Seven years after the gang-raping to death of a physiotherapy student in India, the rapists were hanged to death at 5.30 Friday morning in Tihar jail in New Delhi
The Indian Express newspaper said the men Mukesh (31), Pawan Gupta (24), Vinay Sharma (25) and Akshay Kumar Singh (33), were hanged hours after their petitions were rejected by the Supreme Court, Delhi High Court and lower court.
At around 4.30 am, a a three-judge bench of the Supreme Court dismissed the petition of death row convict Pawan Gupta filed against rejection of his second mercy plea by the President.
The plea had sought court’s directions declaring that the rejection of the second mercy petition by the President on March 19 as unconstitutional and bad in law.
Asha Devi, the mother of the gang-rape victim, Jyoti Singh, thanked the judiciary and government after the four convicts were hanged.
“Finally they have been hanged, it was a long struggle. Today, we got justice, this day is dedicated to the daughters of the country. I thank the judiciary and government,” she tells ANI.
The executed four men gang-raped and murdered the student on a Delhi bus in 2012, sparking huge nationwide protests and international revulsion.
The brutal attack sparked weeks of demonstrations and shone a spotlight on the alarming rates of sexual violence and the plight of women in India.
Singh, 23, was returning home from the cinema with a male friend on the evening of December 16, 2012 when they boarded a Delhi bus, thinking it would take them home.
Five men and a 17-year-old boy had other, darker ideas.
They knocked the friend unconscious and dragged Singh to the back of the bus and raped and tortured her with a metal rod.
The physiotherapy student and the friend were then dumped on the road. Singh died 13 days later in a Singapore hospital from massive internal injuries.
“A decent girl won’t roam about at 9 pm,” one of the perpetrators later told a BBC documentary that was banned in India.
Nearly 34,000 rapes were reported in India in 2018, according to official data. This is considered the tip of the iceberg, with many more too scared to come forward.

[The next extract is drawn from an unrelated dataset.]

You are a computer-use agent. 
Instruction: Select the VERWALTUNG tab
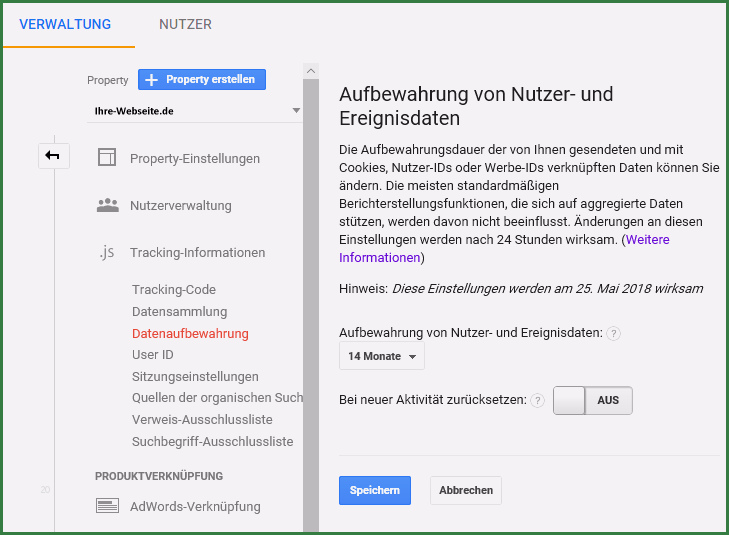(x=65, y=24)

But Singh’s ordeal, and the fact that she was part of a generation of young women trying to break out of a still very traditional society, struck a chord.
“It was like the bursting of a dam,” said Kavita Krishnan, a women’s activist who took part in the huge protests.

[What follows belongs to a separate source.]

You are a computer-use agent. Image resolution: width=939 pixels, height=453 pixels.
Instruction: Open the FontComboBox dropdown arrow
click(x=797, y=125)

“It was not restricted to seeking revenge. Women said they do not want to trade their freedom for safety… There was a social awakening of society,” she told AFP before the hangings.

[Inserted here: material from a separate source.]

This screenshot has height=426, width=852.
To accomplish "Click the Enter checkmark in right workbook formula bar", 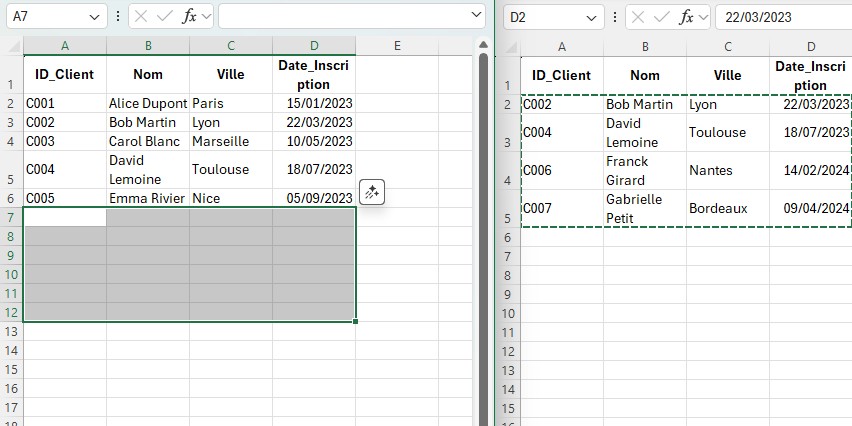I will (x=663, y=17).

It led to tougher punishments for rapists including the death penalty for repeat rape offenders.
Singh, nicknamed “Nirbhaya” (“fearless”), survived long enough to identify her attackers and all six were arrested. Four were convicted in 2013.
A fifth, the suspected ringleader, was found dead in jail in a suspected suicide, while the 17-year-old spent three years in a juvenile detention centre.
The executions may spark further celebrations on Friday despite government advice to avoid crowds because of coronavirus, while politicians will likely rush to express their satisfaction.
But for Krishnan, this masks the government’s continued failure to provide justice and improve safety for women.
Almost 150,000 rape cases are awaiting trial in India’s dysfunctional criminal justice system.
The government is “trying to fix the public gaze on the gallows to divert attention away from what it has failed to do,” Krishnan said.